DATA SHOWN
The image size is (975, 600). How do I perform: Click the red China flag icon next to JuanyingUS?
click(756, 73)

...

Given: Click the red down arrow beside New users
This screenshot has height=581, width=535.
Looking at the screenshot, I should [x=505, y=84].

---

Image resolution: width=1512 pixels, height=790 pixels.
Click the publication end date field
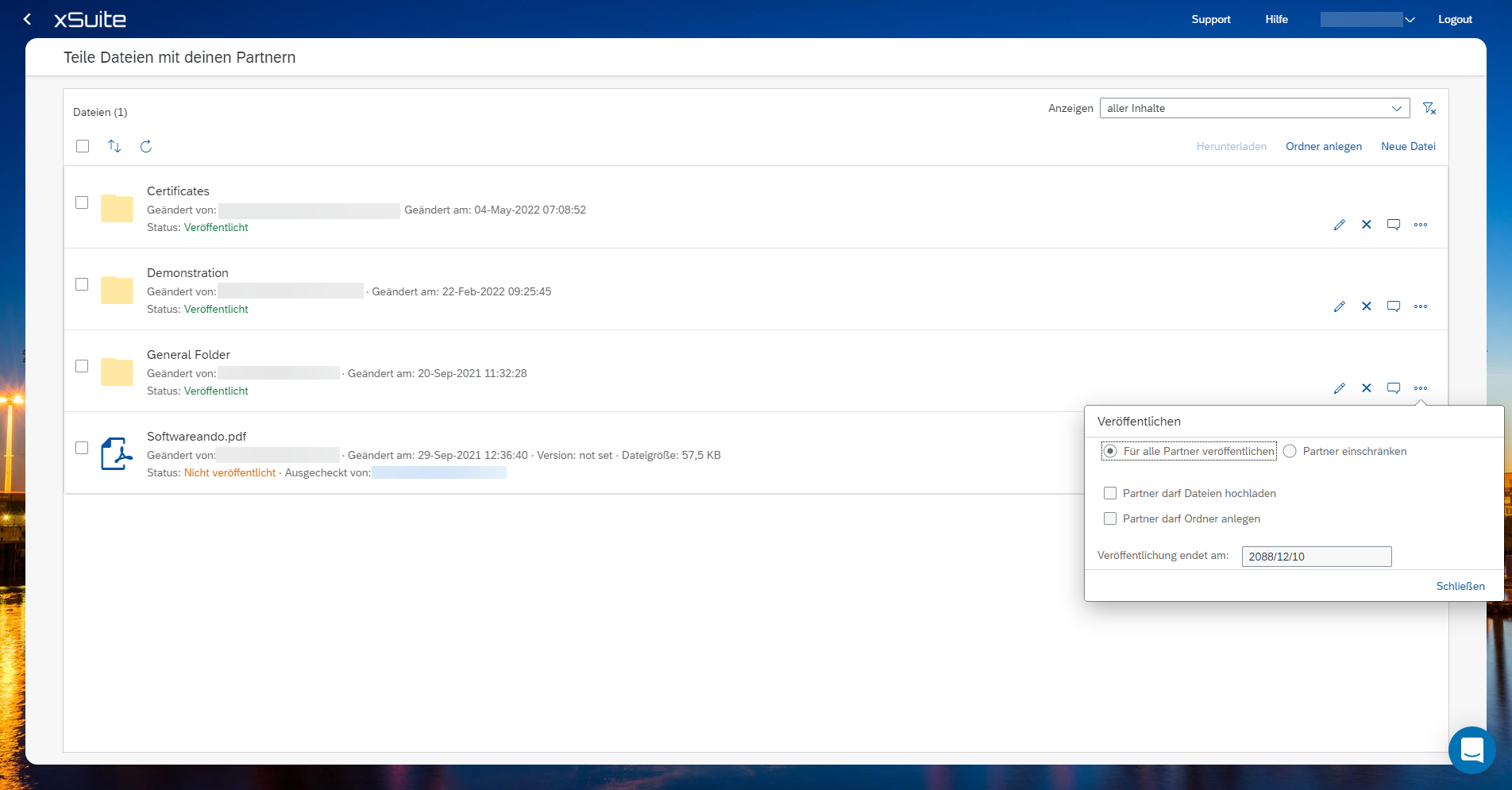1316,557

PROBLEM TO WORK ON
Rewrite the lines from the one containing "Given: Click the" through the one containing "Looking at the", inclusive, swapping "arrow" for "chevron" and keeping everything else the same.

RESULT
Given: Click the red down chevron beside New users
This screenshot has height=581, width=535.
Looking at the screenshot, I should [x=505, y=84].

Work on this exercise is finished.